**Assignment:**
In the story about Skye's awful smell below, why does Skye keep burying his head in Brian's pants pocket?

**Selected extract:**
= Beginning of Section =

I was sitting in the living room working on a neck ruff, when this horrific, overwhelming stench hit my nostrils.

"what the-" I questioned. I looked at Skye, who started sniffing the air too - and honed in on his hindquarters.

"Brian? What have you been feeding Skye?" I asked. "He smells AWFUL!"

Brian popped his head into the room - "ummm, why?"

Skye, seeing brian's face, frantically scurried over to bury his head in Brian's pants. . . right at the pocket region . . .

<Click> went the lightbulb in my brain. Skye wasn't in love with Brian. Nor was Skye in hate with me. He was being brainwashed.

"Brian, what is Skye obsessed with? Why does he think you're a billion times better than squished snails between his toes?"

"Ummmmm - it might be the beef jerky in my pocket . . . " he winced.

Skye farted.

Brian winced again.

Brian farted in an attempt to cover for the dog.

"OUT!" I pointed my finger toward the door, while I fanned the air. " BOTH of you!"

Brian shuffled toward the door, and Skye followed, nose buried in Brian's pants pocket region. About 20 minutes later, Skye came back in, smelling even worse than when he left.

"BRIAN!!!!!!!!!" I cried!

Skye's hindquarters were completely covered in the nastiest beef jerky-induced poo explosion I had ever seen.

= End of Section =

**Supplied information:**
= Beginning of Section =

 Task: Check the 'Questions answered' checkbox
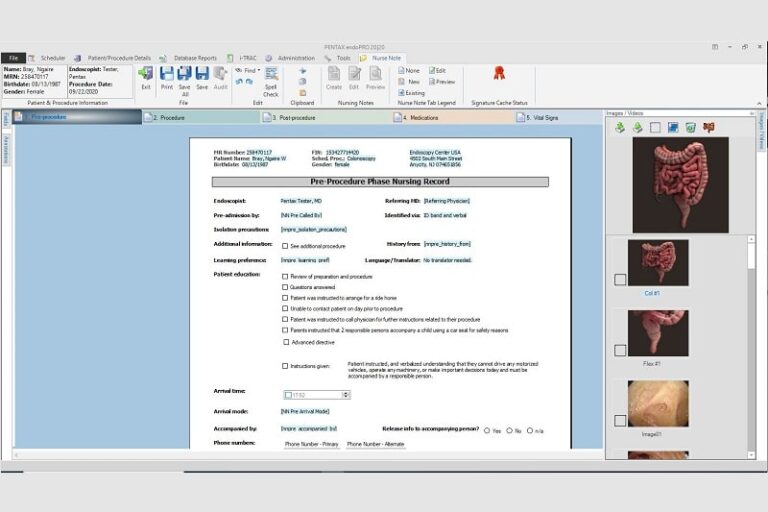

= End of Section =

**Exercise solution:**
Brian is carrying beef jerky in his pocket, and Skye is after it. That is why the narrator decides Skye isn't in love with Brian but is being "brainwashed" by the treats.